As the end of my studies is nigh, I’m looking into possible topics for my master thesis. Alas, I’ve grown a bit tired of writing game engines and renderers lately — who’d have thought.
Luckily, this quest for new shores topics was solved quickly. I’ve also developed quite an interest in procedural generation and always had a bit of a fascination for fantasy worlds and maps. So, I’ve decided to work on procedural world generation.
This is obviously going to be a fun project with much potential for interesting failures.[1] Therefore, I have the best intentions of documenting my plans, progress and interesting problems here. With best intentions I do of course mean “force myself” and with documenting I mean “dumb my thoughts here and try to make sense of it all here”.

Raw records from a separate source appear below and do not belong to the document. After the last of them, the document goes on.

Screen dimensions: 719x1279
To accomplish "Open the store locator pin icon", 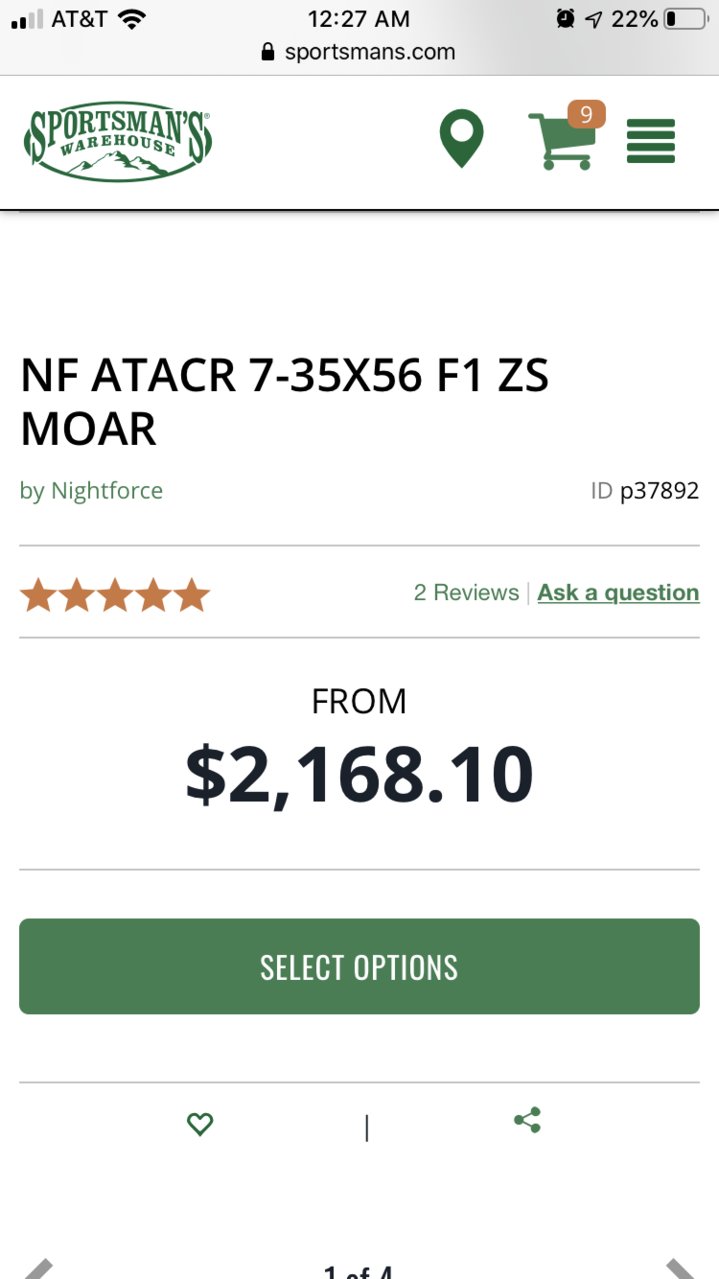I will point(461,139).
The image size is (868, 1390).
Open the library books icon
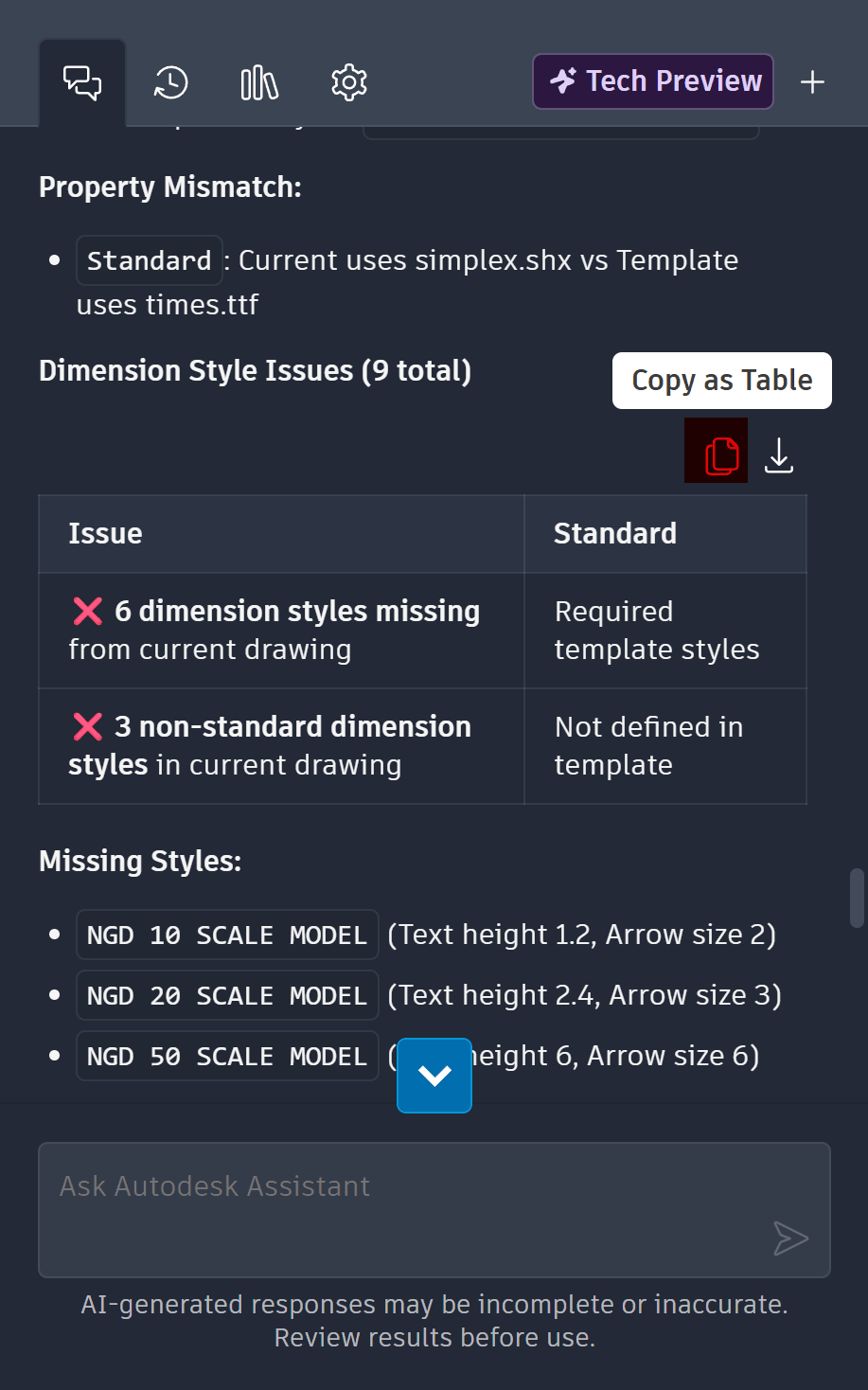click(x=259, y=83)
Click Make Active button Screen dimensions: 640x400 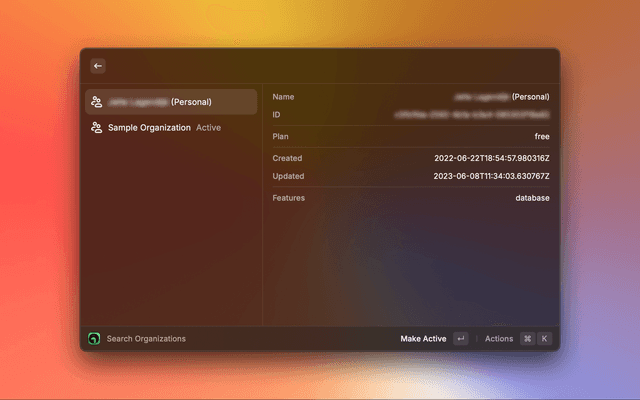(423, 339)
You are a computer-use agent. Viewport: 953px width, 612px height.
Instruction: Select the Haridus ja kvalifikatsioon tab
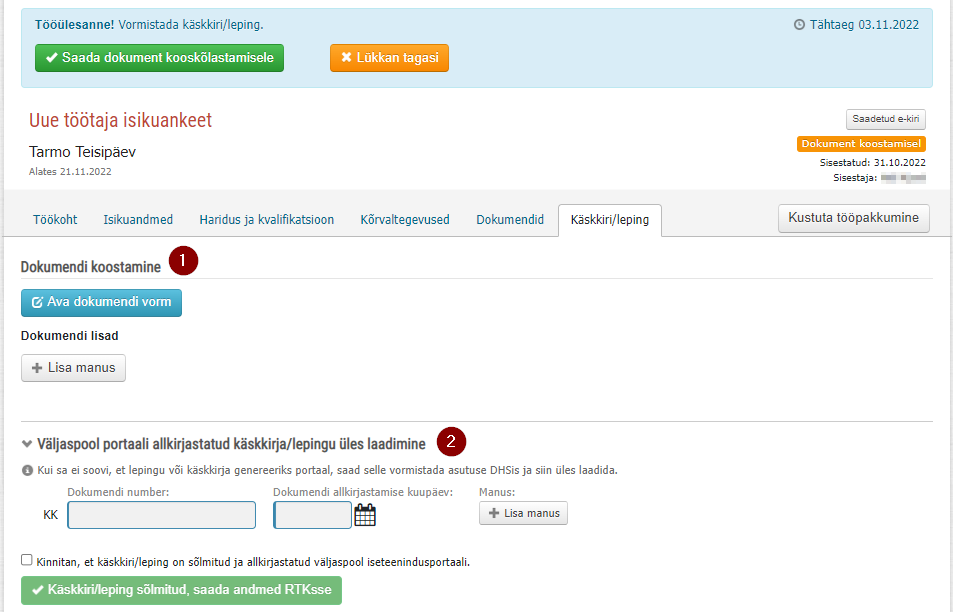(267, 219)
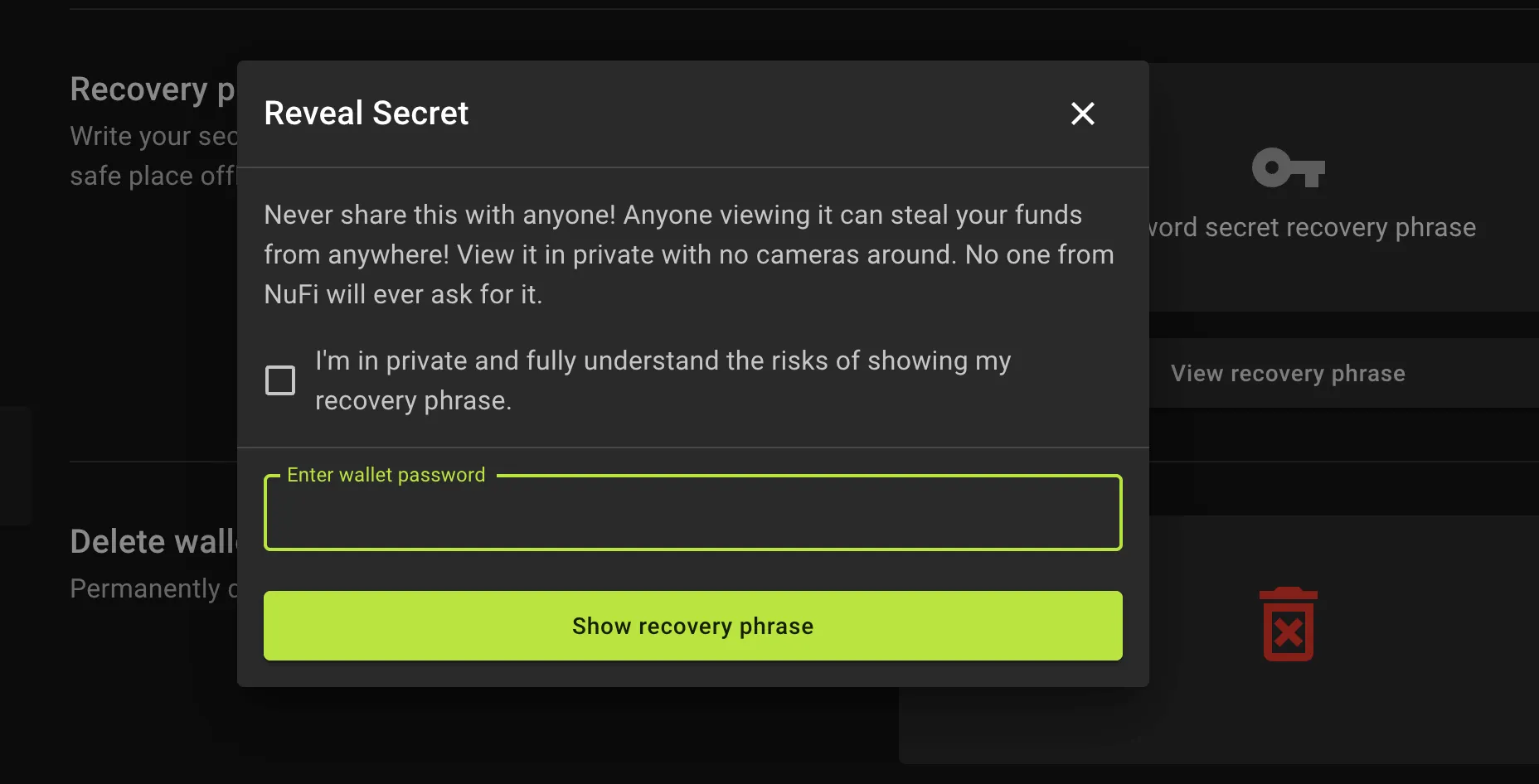Check the privacy risk acknowledgment checkbox
The image size is (1539, 784).
[280, 380]
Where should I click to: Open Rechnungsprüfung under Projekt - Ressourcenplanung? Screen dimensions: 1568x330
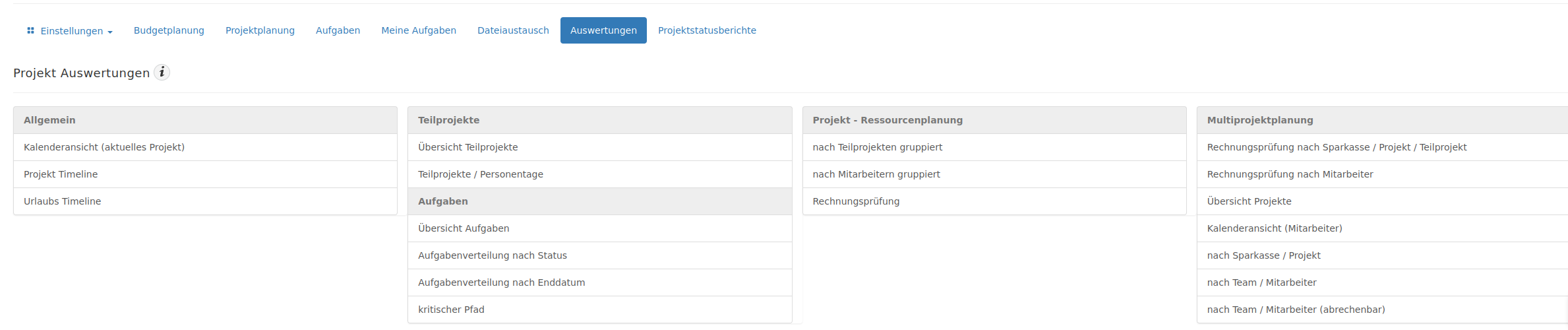coord(994,201)
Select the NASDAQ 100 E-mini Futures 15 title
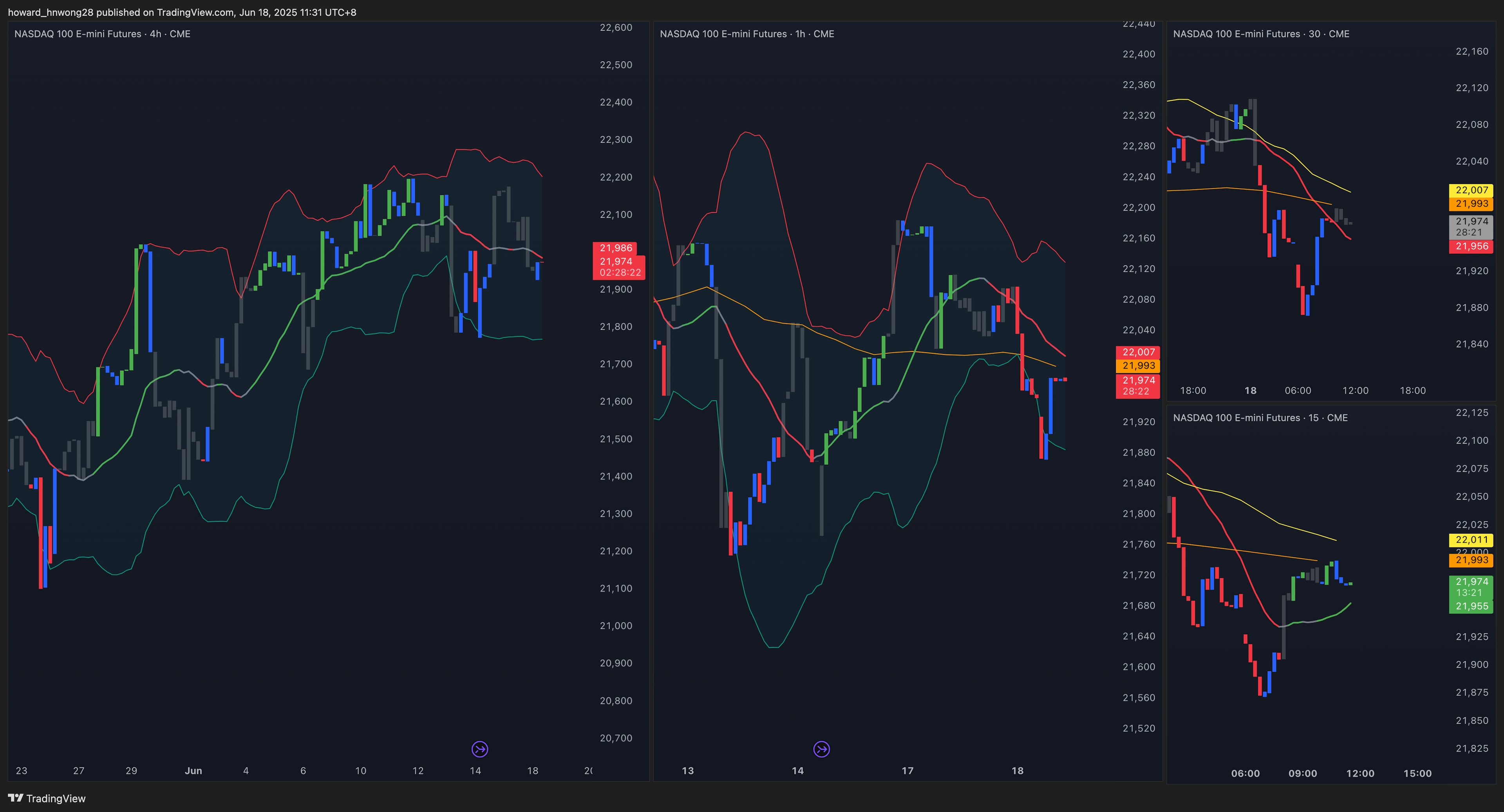Screen dimensions: 1504x812 (1260, 417)
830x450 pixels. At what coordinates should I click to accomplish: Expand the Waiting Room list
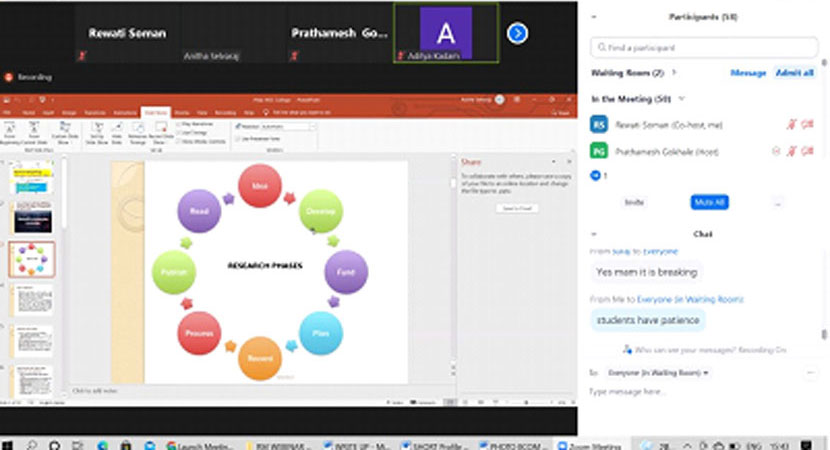[x=674, y=73]
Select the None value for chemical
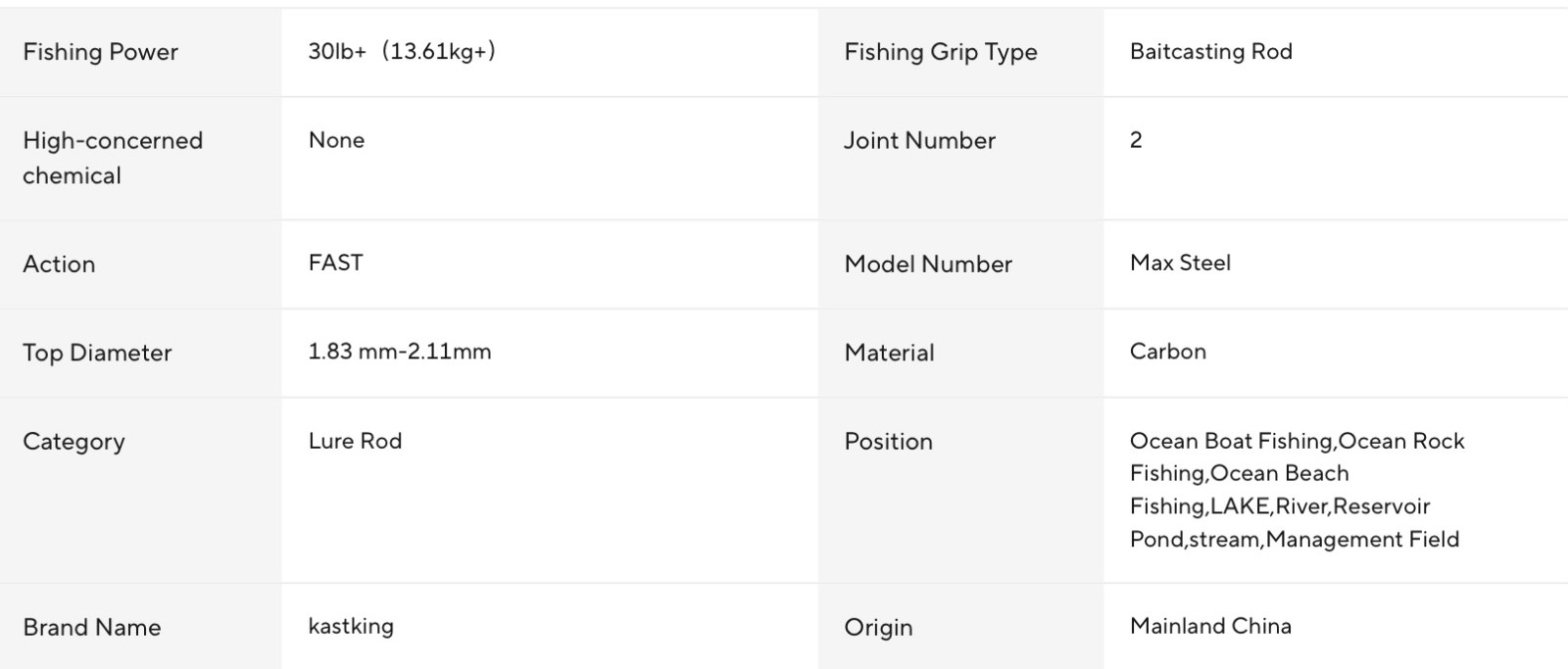 click(336, 140)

Without further ado: Welcome to this unwise cocktail of a forever project and a master thesis.
Related Work
There already are quite a lot of inspiring projects that procedurally generate worlds and maps with impressive results — some of which I will briefly mention here. I’ve also uncovered some scientific papers, that I might use as a basis for my project. Although, unfortunately, most of these are sadly closed source projects.
Project Aims
The attentive reader might wonder: what exactly is it that I’m trying to achieve here?
The main focus of my project is pretty similar to that of Undiscovered Worlds. I’m interested in generating plausible worlds, that can be explored, used and processed further by others. Of course, I’ll also have to visualize my results in the form of maps and provide some form of user input, but that probably won’t be anything to fancy.
Apart from that, I have three main aims for this project guiding my design decisions.
Simulation Instead of Noise
As I’m mostly interested in the world generation aspect, I want to try to reduce the amount of random input and noise to a minimum and rely on simulations instead. A model based on a large amount of complexly layered noise might generate interesting worlds, but that is entirely thanks to how that noise is modulated instead of any real meaningful capabilities of the system. And as an effect of this, the generational space of such models is inherently limited to the small subset for which the parameters have been hand-tuned. As John von Neumann famously said:
With four parameters I can fit an elephant, and with five I can make him wiggle his trunk.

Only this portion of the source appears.